Hilarious! Unless you’re the cleaner in question, obviously.
- In Defense of Twitter Feminism
- Good piece. Though whenever I read stuff about the US left on the web it comes across as a historical re-enactment full of anachronisms, especially when it comes to intersectionality type stuff–however will we cope with these shocking new ideas from The Guardian’s letters page circa 1990?
- Deposing the chairman of the Technical Committee
- My top three fave soap operas:
- Coronation Street
- Occupy Wall Street leader now works for Google, wants to crowdfund a private militia
- Why am I not surprised by this?
- You Know We’re Living in the Computer Age? Computer History According to Law & Order
Artist Jeff Thompson received a Rhizome commission in 2012 for his project Computers on Law & Order, for which he watched every episode of the long-running television series and took screenshots of all the computers. Thompson will present an illustrated lecture based on the project this Saturday, Feb 1 at 4pm at the Museum of the Moving Image, followed by a discussion with Law & Order graphic designer Kevin Raper. In this article, he shares some of his findings.
- Fela Kuti
- 48 albums, $9 a pop.
- DevArt. Art made with code.
DevArt is a new type of art. It is made with code, by developers that push the possibilities of creativity and technology.
Er, artists have been making work with code since the early 1960s. Still, this looks good.

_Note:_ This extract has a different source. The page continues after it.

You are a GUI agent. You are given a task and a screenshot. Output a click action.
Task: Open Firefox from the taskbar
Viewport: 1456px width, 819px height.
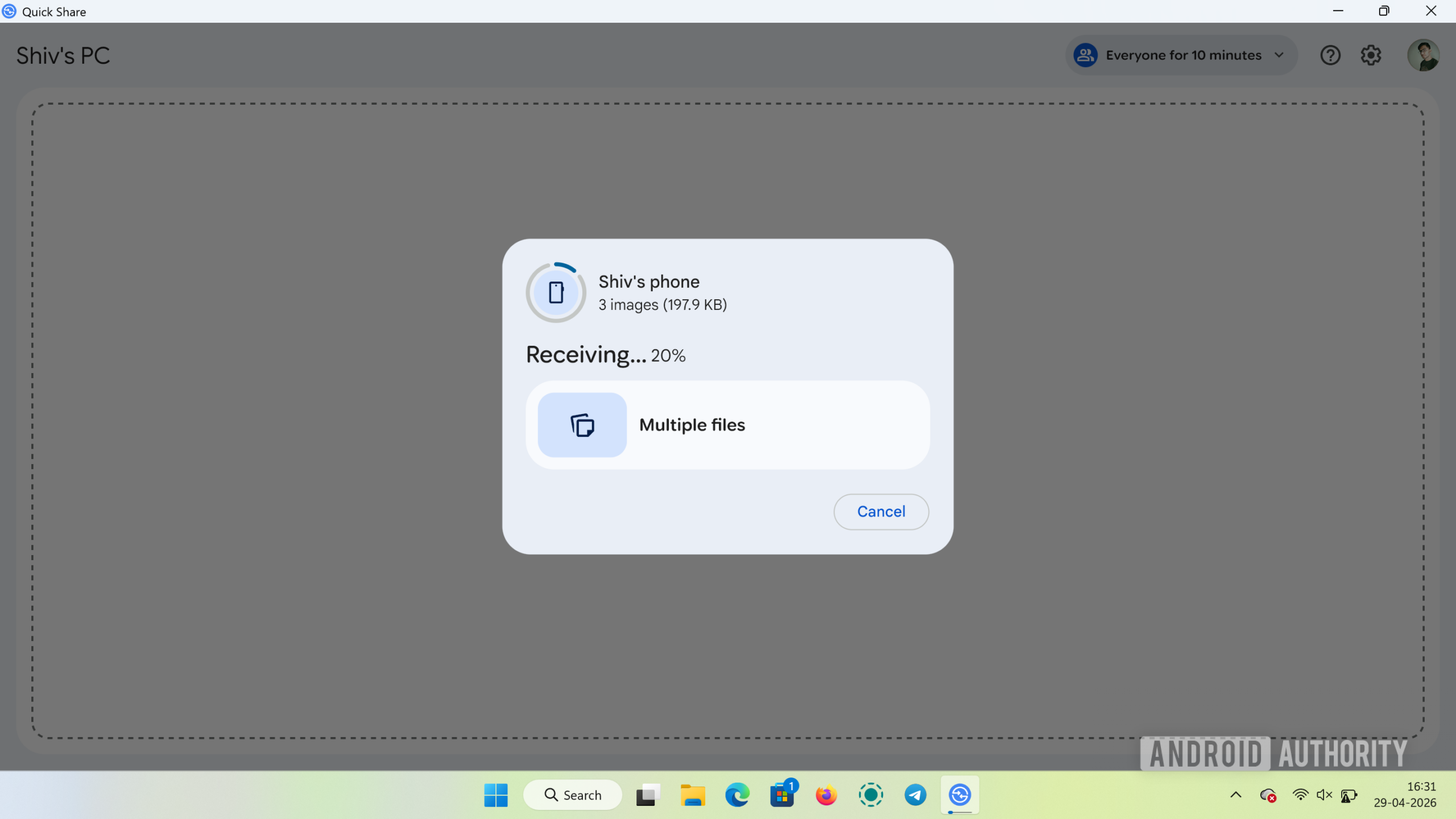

- Desmond Paul Henry (1921–2004)
- Talking of making art with code, Desmond Paul Henry’s work probably doesn’t count–he built drawing machines out of analogue bombsight computers–but it is very lovely:
- 22 Messages From Creationists To People Who Believe In Evolution
I asked 22 self-identifying creationists at the Bill Nye/Ken Ham debate to write a message/question/note to the other side…
Your usual ‘creationists in glassy-eyed idiocy shocker’ until Creationist #7 asks, ‘What about Noetics?’!
After a spot of Googling I suspect #7 isn’t a fan of Aristotelian metaphysics, instead referring to The Institute of Noetic Sciences (an outfit founded by a former astronaut to ‘research’ stuff like ‘alternative healing practices, consciousness-based healthcare, spirituality, human potential, psychic abilities, psychokenesis and survival of consciousness after bodily death’).
Drapetomania was a supposed mental illness described by American physician Samuel A. Cartwright in 1851 that caused black slaves to flee captivity.
- The Year of Code’s neoliberal agenda
- Too poor for pop culture
The idea of information being class-based as well became evident to me when I watched my friends talk about a weeks-old story as if it happened yesterday.
- A Linguist Explains the Grammar of Doge. Wow.
But what is it about shiba inus that makes them violate the selectional restrictions of certain English modifiers?